Marrying well…

I am looking through my phonebook, paying particular attention to the names of my female friends. How many girlfriends of mine are actually with men who are their equals, if not superiors (in the most un-patronising sense of the word)??

It’s considered superficial, materialistic and almost unfashionable to date someone substantially older, more successful, who’s worked damn hard to earn his BMW and CEO position. Is it just me, or is it considered noble to fight for the underdog? (Read: support a struggling artiste because the sex is good and he makes you feel amazing?)

A past colleague has prompted me to thinking about this. She’s my age. (Is this a generational problem?) She financially supported her man and his mother, helping him set up his business whilst he lived rent-free under the roof that she worked hard to pay for, tile by tile. She did this all while working 9-5, wearing a suit and being a mother. After several years, she came home to find he’d removed all his possessions and wanted out of the relationship. Fine. So, after healing, she moved on to find the most incredible, loving, genuine man. He happens to be older, successful and a single parent himself. It has taken A LOT of getting used to for her that he wants to profess, provide and protect.

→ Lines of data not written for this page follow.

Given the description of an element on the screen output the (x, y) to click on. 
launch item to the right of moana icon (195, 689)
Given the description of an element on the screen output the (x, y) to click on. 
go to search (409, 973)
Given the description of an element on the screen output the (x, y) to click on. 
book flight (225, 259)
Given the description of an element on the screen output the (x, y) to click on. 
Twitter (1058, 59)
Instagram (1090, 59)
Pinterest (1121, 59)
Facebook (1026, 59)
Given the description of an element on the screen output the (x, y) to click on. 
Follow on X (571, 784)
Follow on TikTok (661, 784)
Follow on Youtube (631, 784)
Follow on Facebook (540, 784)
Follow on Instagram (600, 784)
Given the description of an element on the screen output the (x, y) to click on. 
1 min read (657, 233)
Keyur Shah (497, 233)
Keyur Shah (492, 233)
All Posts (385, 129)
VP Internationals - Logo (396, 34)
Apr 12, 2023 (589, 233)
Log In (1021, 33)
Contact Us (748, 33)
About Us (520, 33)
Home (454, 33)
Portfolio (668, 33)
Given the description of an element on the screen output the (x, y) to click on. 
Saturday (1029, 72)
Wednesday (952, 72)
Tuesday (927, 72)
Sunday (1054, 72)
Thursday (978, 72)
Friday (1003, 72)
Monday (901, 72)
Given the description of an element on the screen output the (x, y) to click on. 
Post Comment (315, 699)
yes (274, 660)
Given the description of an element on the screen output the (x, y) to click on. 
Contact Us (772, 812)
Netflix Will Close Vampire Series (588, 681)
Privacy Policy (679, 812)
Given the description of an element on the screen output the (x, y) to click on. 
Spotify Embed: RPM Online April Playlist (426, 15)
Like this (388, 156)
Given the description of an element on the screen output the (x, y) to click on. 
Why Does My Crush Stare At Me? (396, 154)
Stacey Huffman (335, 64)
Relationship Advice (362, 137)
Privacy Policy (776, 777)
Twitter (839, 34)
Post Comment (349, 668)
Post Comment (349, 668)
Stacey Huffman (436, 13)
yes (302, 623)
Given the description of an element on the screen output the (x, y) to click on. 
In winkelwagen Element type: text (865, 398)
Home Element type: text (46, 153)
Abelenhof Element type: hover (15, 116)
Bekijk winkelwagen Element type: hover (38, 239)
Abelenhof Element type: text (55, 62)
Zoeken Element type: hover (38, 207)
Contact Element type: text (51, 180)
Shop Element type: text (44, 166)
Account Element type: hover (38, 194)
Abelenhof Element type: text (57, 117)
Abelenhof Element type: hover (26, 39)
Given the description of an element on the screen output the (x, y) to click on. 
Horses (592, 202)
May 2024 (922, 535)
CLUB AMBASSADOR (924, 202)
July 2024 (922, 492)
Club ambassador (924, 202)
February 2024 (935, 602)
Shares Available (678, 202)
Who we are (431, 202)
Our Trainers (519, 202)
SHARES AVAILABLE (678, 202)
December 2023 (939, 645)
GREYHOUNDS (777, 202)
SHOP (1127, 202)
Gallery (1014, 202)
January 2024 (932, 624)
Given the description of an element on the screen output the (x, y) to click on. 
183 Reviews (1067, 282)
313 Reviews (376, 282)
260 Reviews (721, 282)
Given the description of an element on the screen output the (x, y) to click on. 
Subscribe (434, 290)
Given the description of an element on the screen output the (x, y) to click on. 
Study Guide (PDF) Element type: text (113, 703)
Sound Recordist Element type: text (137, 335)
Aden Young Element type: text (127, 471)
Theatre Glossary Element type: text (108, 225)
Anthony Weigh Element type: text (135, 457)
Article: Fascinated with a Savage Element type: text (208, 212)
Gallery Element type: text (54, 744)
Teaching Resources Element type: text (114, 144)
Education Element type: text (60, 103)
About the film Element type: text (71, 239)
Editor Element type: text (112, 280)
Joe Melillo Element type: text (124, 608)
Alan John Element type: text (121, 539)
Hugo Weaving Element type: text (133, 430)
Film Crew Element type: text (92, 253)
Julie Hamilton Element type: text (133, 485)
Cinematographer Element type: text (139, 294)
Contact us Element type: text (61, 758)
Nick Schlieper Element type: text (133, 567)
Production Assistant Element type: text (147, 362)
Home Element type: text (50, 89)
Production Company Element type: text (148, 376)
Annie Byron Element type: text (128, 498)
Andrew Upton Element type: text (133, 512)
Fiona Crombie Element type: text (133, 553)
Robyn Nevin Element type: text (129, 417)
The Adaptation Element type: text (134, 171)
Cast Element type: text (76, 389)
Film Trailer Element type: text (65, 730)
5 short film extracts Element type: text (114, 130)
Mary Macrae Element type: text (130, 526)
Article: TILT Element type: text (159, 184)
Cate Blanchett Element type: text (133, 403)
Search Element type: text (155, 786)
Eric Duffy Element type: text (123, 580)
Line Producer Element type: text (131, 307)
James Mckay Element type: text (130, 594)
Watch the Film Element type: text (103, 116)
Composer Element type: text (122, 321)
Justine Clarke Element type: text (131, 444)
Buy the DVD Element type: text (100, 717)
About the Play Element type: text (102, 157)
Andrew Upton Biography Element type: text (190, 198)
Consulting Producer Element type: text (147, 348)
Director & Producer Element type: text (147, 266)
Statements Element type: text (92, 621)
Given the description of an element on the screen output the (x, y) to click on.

For a clutch of intelligent, attractive and dynamic women, why is it that we cut ourselves down to size before we even give a man an opportunity to? We don’t feel we have the right to ask to be provided for- we are Generation Y and we get what we want, when we want, with sprinkles on top, without needing a man to lay down his jacket over the puddle to get us there. Chivalry didn’t die- we killed it! I have friends who find it offensive to have the door opened for them, dinner dates paid for, and being called “lady”. We are horrified that other women may think we are shallow, but there are men who like to be gentlemen.

Case in point, my newly divorced male friend. Besides trying to get over the fact that his marriage ended, he feels thwarted by the whole dating circuit because he doesn’t know his “place”. He says that when he and his ex-wife were dating, he felt romantic and courteous for paying for dinner, movies and the odd bottle of perfume. Now every time he asks a woman out, they meet there instead of him picking her up, she pays half, and she tells him what to order and when they are next going to see each other. I reassure him that it’s probably because of his black hair and Dracula-esque hairline that women are scared he’s a deviant of some kind… but, times have changed since he got married, and I don’t have the heart to break it to him.

I think that all this female-lib, leather-wearing, ball-breaking that my generation has been flaunting all over the place is partly responsible for this lovely little new outbreak called “Commitment Phobia”. We rock up on the scene, boasting amazing threads, a shiny automobile, a street-savvy attitude, a job to match and a wallet teeming with notes compartmentalised from R200 to R20. Immediately we ask for nothing, instead proving our worth. And then we wait until our ovaries have fossilised to dare speak about monogamy and mortgages.

All we need to do to make a man feel superfluous is open our mouths. Oh, and the fact that its advertised everywhere in books, magazines and movies surely hasn’t done much to aid testosterone levels.

Women became more ballsy and men became metrosexuals 10 miles back.

Men say all the time that they don’t know what they are needed for anymore. I’m not about to put forward that we all become barefoot and pregnant in the kitchen, but I dare suggest accepting compliments, dinner and wearing our bras instead of burning them.